四十数万円の接待交際費問題をクリアした私に、ポンプメーカーのF社から連絡が入った。
電話をしてきたのは営業の大澤だった。
「S市での工事、お疲れ様でした」
「ええ」
「そろそろハスキーの超高圧時の稼働時間が、200時間を越えていると思うんですが」
「ええ、確かに超えていますね」
私は、まだなんとなく大澤には好感が持てないでいた。
「200時間メンテナンスをやりませんか?」
「やりませんかって、私はまだ完全にはやり方を覚えていないんですけどね」
「いえ、木田さん一人でという意味ではありません。もちろんこちらの技術の人間からレクチャーさせて頂きますんで」
「あの三浦って人?」
「それはまだ決まっていません」
「あ、そう。あの人俺の事が嫌いみたいだよ」
「・・・」
すっきりとしない会話のまま、ハスキーの200時間メンテナンスを行う日取りが決まった。

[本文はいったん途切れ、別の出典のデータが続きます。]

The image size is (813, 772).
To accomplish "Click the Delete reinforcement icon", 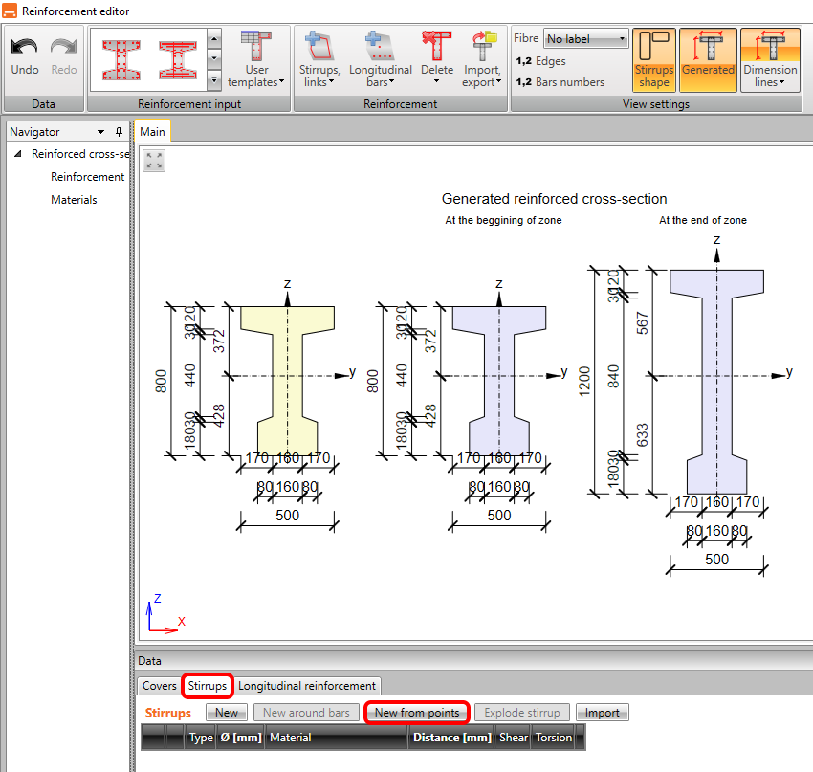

当日、R社からは私と常務の渡、部長の幸村が参加し、F社からは営業の大澤、なぜか関西方面技術担当の佐藤が来ていた。場所はKT社の機材センター、もちろんセンター長である柿沼や、現場が入っていなかった江藤やトモオも居た。
「ちーす!」
「木田さん、元気でしたか!」
「元気、元気!風俗パワーで!」
「うははは!」
柿沼や江藤たちと、久しぶりに盛り上がる。
「すっかり馴染んどるな」
渡が私を見て、笑って言った。
「ところで、どうしてKT社の機材センターにウチの機材一式が置いてあるんですか?」
私は渡に訊いてみた。
「あれ、お前に話しとらんかったか?」
「何の話をですか?」
「この機材一式は、ウチとKT社で共同購入したんや。厳密には機械一式はウチの金で、消耗部品等はKT社の金や」
「そんな話は初めて聞きましたよ」
「そうか?そらぁ失礼しましたな」
「それで機材一式をここで保管してもらうって話になっているんですよね」
「そういうことや」
R社は大事なことを社員に話さないという、変な社風があるのだ。
気持ち良く晴れた青空の下、屋外で超高圧機器の第一回メンテナンス講習会が始まった。最初はガンのオンオフスイッチ制御を担う、タンブルボックスのメンテナンスからだ。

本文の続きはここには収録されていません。